Task —
Could you repeat all of the entries below, character for character?
== Records for this exercise
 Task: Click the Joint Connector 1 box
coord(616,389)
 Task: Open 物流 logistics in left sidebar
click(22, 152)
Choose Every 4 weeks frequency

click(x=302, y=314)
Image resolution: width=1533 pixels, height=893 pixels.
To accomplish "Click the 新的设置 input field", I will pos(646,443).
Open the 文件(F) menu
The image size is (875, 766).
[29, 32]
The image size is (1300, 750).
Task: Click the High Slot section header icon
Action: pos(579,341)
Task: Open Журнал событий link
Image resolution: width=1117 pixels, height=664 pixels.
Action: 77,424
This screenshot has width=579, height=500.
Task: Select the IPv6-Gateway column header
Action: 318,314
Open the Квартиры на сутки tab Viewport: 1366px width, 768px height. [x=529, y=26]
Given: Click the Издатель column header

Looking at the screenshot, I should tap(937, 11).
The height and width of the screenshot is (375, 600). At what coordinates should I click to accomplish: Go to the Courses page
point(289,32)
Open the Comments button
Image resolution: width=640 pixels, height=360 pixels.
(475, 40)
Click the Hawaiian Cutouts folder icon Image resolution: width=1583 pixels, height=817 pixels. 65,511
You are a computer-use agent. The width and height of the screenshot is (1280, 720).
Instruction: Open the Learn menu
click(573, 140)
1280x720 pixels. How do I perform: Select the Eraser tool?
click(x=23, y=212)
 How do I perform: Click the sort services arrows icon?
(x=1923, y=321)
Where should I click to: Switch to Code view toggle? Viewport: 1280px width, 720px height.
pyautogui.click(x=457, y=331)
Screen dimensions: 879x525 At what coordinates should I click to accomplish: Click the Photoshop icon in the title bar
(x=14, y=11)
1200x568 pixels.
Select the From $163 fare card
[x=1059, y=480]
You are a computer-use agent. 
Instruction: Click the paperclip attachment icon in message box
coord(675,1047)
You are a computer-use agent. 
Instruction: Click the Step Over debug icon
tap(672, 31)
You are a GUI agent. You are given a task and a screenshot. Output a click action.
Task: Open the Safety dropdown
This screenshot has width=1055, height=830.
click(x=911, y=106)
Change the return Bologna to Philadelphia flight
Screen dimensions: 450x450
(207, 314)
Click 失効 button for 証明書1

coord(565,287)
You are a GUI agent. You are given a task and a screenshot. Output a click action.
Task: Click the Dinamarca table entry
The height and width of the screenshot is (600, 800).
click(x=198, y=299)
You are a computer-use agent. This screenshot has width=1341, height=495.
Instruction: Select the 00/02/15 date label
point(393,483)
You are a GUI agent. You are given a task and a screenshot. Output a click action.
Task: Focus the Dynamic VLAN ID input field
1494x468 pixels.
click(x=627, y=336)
====
Written reply —
 Task: Click the Joint Connector 1 box
coord(616,389)
 Task: Open 物流 logistics in left sidebar
click(22, 152)
Choose Every 4 weeks frequency

click(x=302, y=314)
Image resolution: width=1533 pixels, height=893 pixels.
To accomplish "Click the 新的设置 input field", I will pos(646,443).
Open the 文件(F) menu
The image size is (875, 766).
[29, 32]
The image size is (1300, 750).
Task: Click the High Slot section header icon
Action: pos(579,341)
Task: Open Журнал событий link
Image resolution: width=1117 pixels, height=664 pixels.
Action: 77,424
This screenshot has width=579, height=500.
Task: Select the IPv6-Gateway column header
Action: 318,314
Open the Квартиры на сутки tab Viewport: 1366px width, 768px height. [x=529, y=26]
Given: Click the Издатель column header

Looking at the screenshot, I should tap(937, 11).
The height and width of the screenshot is (375, 600). At what coordinates should I click to accomplish: Go to the Courses page
point(289,32)
Open the Comments button
Image resolution: width=640 pixels, height=360 pixels.
(475, 40)
Click the Hawaiian Cutouts folder icon Image resolution: width=1583 pixels, height=817 pixels. 65,511
You are a computer-use agent. The width and height of the screenshot is (1280, 720).
Instruction: Open the Learn menu
click(573, 140)
1280x720 pixels. How do I perform: Select the Eraser tool?
click(x=23, y=212)
 How do I perform: Click the sort services arrows icon?
(x=1923, y=321)
Where should I click to: Switch to Code view toggle? Viewport: 1280px width, 720px height.
pyautogui.click(x=457, y=331)
Screen dimensions: 879x525 At what coordinates should I click to accomplish: Click the Photoshop icon in the title bar
(x=14, y=11)
1200x568 pixels.
Select the From $163 fare card
[x=1059, y=480]
You are a computer-use agent. 
Instruction: Click the paperclip attachment icon in message box
coord(675,1047)
You are a computer-use agent. 
Instruction: Click the Step Over debug icon
tap(672, 31)
You are a GUI agent. You are given a task and a screenshot. Output a click action.
Task: Open the Safety dropdown
This screenshot has width=1055, height=830.
click(x=911, y=106)
Change the return Bologna to Philadelphia flight
Screen dimensions: 450x450
(207, 314)
Click 失効 button for 証明書1

coord(565,287)
You are a GUI agent. You are given a task and a screenshot. Output a click action.
Task: Click the Dinamarca table entry
The height and width of the screenshot is (600, 800).
click(x=198, y=299)
You are a computer-use agent. This screenshot has width=1341, height=495.
Instruction: Select the 00/02/15 date label
point(393,483)
You are a GUI agent. You are given a task and a screenshot. Output a click action.
Task: Focus the Dynamic VLAN ID input field
1494x468 pixels.
click(x=627, y=336)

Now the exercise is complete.